The publishers stated that singers were judged on originality, influence, depth of catalog and breadth of their musical heritage.
The Rolling Stones called the singer, Burna Boy an “African giant” and an “ambassador for Afrobeat as a global movement”.
The magazine wrote, “[he] is an ambassador for Afrobeats as a global movement that can feel equally at home climbing the European charts and maintaining a tender emotional connection to pre-African genres.”
“Burna’s voice is caramel-sweet, but it can also soar on masterfully produced tracks like mega-hit ‘Last Last’ or 2019 gem ‘Anybody’, bolstered by deep bass accents and insanely complex polyrhythms.
“His vocal lines of his find inspiration in everything from hip hop and R&B to pop hockey and dancehall. The world is his playground.”

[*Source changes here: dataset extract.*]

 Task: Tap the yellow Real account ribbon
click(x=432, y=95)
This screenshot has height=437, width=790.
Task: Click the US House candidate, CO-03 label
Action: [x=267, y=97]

Of Fela Kuti, the statement reads: “Fella Kuti’s iconic songs from the 70s and 80s are sweeping orchestral instruments, an inventive maelstrom of African highlife, American soul and jazz.
Through his music, he shared an anti-colonial and anti-African outlook and challenged Nigeria’s corrupt military government, which routinely inflicted tremendous harm on him and those around him.
But it wasn’t just Villa’s lyrical rebelliousness that made him so important – it was the way his voice conveyed his vision, his way of singing, his authoritative and direct tone, clear and determined.
Fela’s strict but talkative melodies made his movements easier.
In 1986 he released the smash hit, “Teacher Don’t Teach Me Bullshit”, in which he addresses white education and failed governments, he says, “I say I sing, I ask you all to join my song.”